This article appears in the January 22, 2021 issue of Executive Intelligence Review.
[Print version of this article]
THE PRIORITY OF ECONOMIC ACTION
LaRouche on the Required Economic Protocols for the 1993 Israeli-Palestinian Oslo Accords
Jan. 16—The breakthrough Oslo Accords were announced in September 1993, between Israel and the Palestinian Authority, which called for resolution of conflict over time, and specified economic development protocols. On September 13, when he signed the Accords, Mahmoud Abbas, the Palestinian representative, spoke of how the lack of infrastructure in the region has “drained the population” and caused misery for too long. Israeli Foreign Minister Shimon Peres said that it is time to “make the gardens of Jericho bloom again.”

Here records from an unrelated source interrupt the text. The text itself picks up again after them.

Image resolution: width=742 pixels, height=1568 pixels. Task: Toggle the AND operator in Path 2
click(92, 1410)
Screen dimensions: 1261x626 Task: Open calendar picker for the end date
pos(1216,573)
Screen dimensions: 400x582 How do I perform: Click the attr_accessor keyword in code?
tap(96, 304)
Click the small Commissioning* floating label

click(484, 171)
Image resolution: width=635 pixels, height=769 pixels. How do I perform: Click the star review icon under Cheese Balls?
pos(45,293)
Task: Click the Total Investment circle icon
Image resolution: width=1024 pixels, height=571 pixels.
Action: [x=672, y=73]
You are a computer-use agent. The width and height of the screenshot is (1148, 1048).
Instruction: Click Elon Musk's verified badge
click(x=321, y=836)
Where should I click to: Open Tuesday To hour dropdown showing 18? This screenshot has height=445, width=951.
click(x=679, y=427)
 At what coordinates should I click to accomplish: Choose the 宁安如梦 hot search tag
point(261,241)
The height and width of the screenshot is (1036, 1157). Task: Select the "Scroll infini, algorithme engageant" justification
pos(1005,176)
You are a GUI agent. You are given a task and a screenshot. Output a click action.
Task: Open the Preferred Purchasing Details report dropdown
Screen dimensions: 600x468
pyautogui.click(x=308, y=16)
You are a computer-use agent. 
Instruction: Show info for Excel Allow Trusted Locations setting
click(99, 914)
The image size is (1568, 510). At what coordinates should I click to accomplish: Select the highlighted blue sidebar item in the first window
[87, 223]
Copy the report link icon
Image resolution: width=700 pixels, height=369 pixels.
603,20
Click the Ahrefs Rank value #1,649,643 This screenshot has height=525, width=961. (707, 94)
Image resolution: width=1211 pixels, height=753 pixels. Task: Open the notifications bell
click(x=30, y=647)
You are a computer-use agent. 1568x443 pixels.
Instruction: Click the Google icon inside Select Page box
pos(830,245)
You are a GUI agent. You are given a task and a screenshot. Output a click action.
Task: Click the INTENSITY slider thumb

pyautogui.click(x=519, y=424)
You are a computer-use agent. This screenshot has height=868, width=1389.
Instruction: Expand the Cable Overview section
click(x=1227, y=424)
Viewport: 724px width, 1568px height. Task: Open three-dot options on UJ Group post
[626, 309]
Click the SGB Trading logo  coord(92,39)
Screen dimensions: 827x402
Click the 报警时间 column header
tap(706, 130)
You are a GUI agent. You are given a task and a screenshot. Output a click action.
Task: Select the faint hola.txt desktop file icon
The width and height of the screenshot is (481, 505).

Lyndon LaRouche stressed the necessity to “put the shovels in the ground” right away. But geopolitical opponents of the Accords were saying that political agreement must come before economic cooperation. LaRouche said, no, “turn the dirt” on the development projects immediately. During a September 8 EIR Talks radio interview, LaRouche spelled it out:
The urgent thing here is that we must move with all speed to immediately get these economic development projects, such as the canal from Gaza to the Dead Sea, going, because if we wait until we discuss this thing out, enemies of progress and enemies of the human race, such as Kissinger and his friends, will be successful, through people like [Ariel] Sharon’s buddies, in intervening to drown this agreement in blood and chaos; but now we have an opportunity. If we move fast enough to get the economic development started, we can have an agreement in the Middle East which succeeds where, because of the Bush and Thatcher Administrations, we failed to seize the opportunity when the Wall came down in eastern Europe. [back to text]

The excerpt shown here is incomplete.